The test passes for me, because the test is leading to the DNS exception in my environment, but perhaps the DNS server being used in Github is performing differently.

Here's the stacktrace I get with that test:

org.xbill.DNS.WireParseException: truncated record
        at org.xbill.DNS.Record.newRecord(Record.java:117)
        at org.xbill.DNS.Record.fromWire(Record.java:231)
        at org.xbill.DNS.Message.<init>(Message.java:113)
        at org.xbill.DNS.Message.<init>(Message.java:145)
        at org.xbill.DNS.SimpleResolver.parseMessage(SimpleResolver.java:273)
        at org.xbill.DNS.SimpleResolver.lambda$sendAsync$1(SimpleResolver.java:416)
        at java.base/java.util.concurrent.CompletableFuture$UniCompose.tryFire(CompletableFuture.java:1150)
        at java.base/java.util.concurrent.CompletableFuture$Completion.exec(CompletableFuture.java:483)
        at java.base/java.util.concurrent.ForkJoinTask.doExec(ForkJoinTask.java:387)
        at java.base/java.util.concurrent.ForkJoinPool$WorkQueue.topLevelExec(ForkJoinPool.java:1312)
        at java.base/java.util.concurrent.ForkJoinPool.scan(ForkJoinPool.java:1843)
        at java.base/java.util.concurrent.ForkJoinPool.runWorker(ForkJoinPool.java:1808)
        at java.base/java.util.concurrent.ForkJoinWorkerThread.run(ForkJoinWorkerThread.java:188)

I've tested both using Google (8.8.8.8) and Cloudflare (1.1.1.1) for the DNS resolvers and see the error locally.

Could the DNS resolution in Github be the issue?

Do you have a better way to test the use case?

@dswitzer
Copy link
Author

@chibenwa,

Here's the same test, but manually configured to use Cloudflare's DNS as the resolver:

@Test
public void shouldParseWireParseExceptionRecordTruncated() throws UnknownHostException {
    ExtendedResolver resolver = new ExtendedResolver(new String[] { "1.1.1.1" });
    DNSServiceXBillImpl dnsProbe = new DNSServiceXBillImpl(resolver);
    WiringServiceTable wiringService = new WiringServiceTable();
    MacroExpand macroExpand = new MacroExpand(dnsProbe);

    wiringService.put(DNSServiceEnabled.class, dnsProbe);
    wiringService.put(MacroExpandEnabled.class, macroExpand);

    RFC4408SPF1Parser parser = new RFC4408SPF1Parser(new DefaultTermsFactory(wiringService));
    SPFExecutor executor = new AsynchronousSPFExecutor(dnsProbe);

    SPF spf = new SPF(dnsProbe, parser, macroExpand, executor);

    wiringService.put(SPFCheckEnabled.class, spf);

    SPFResult result = spf.checkSPF("170.146.224.15", "HelpDesk@arcofmc.org", "arcofmc.org");
    System.out.println(result.getResult());
    System.out.println(result.getExplanation());
    System.out.println(result.getHeader());
    assertEquals("permerror", result.getResult());
    assertEquals("Received-SPF: permerror (spfCheck: Error in processing SPF Record) client-ip=170.146.224.15; envelope-from=HelpDesk@arcofmc.org; helo=arcofmc.org;",
        result.getHeader());
}

For me this is failing too. Do you want me to update the example to the above to see if that works in Github?

@chibenwa
Copy link
Contributor

Don't you just love "works for me" issues!

Always!

And DNS caching are a great source of them.

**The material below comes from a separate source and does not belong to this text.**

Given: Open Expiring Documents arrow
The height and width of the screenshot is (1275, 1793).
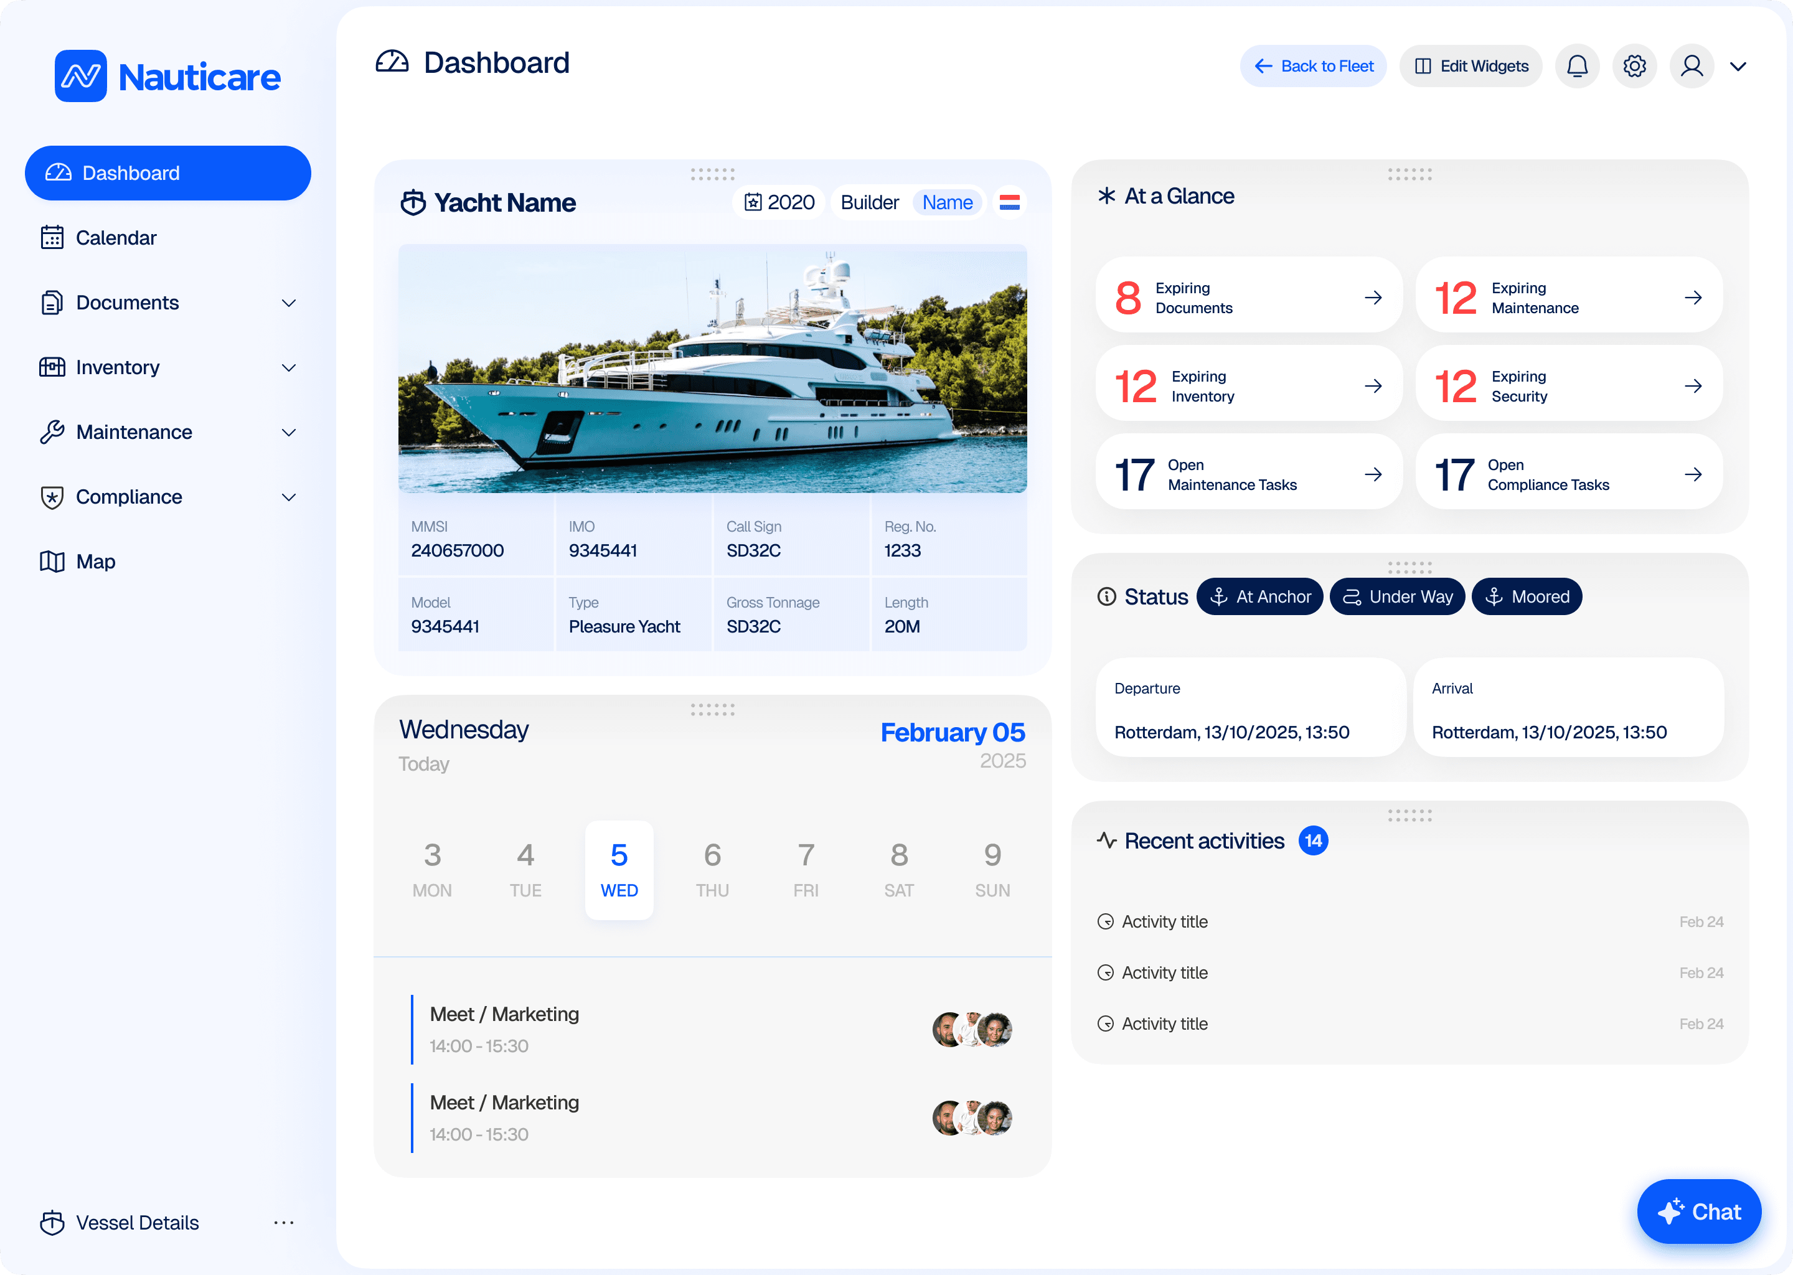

For me this is failing too. Do you want me to update the example to the above to see if that works in Github?

s/Github/ Apache CI?g

Yes lets have a try.

Thanks a lot!

@dswitzer
Copy link
Author

Ok, I've updated the test.

Hopefully the test replicates what I'm seeing locally.

@dswitzer
Copy link
Author

So that change did not make a difference.

Any thoughts on why I'm getting the error locally, but Github is not triggering it. Is it possible there's a JVM setting that's affecting the max record lookup that's different than the default 10?

@dswitzer
Copy link
Author

@chibenwa,

Just wanted to follow up on this.

Any thoughts on why I'm getting the error locally, but Github is not triggering it. Is it possible there's a JVM setting that's affecting the max record lookup that's different than the default 10?

@chibenwa
Copy link
Contributor

Hello I'm pretty busy lately, I did not shoot the github notif on purpose so that I remember eventually to take a look at it.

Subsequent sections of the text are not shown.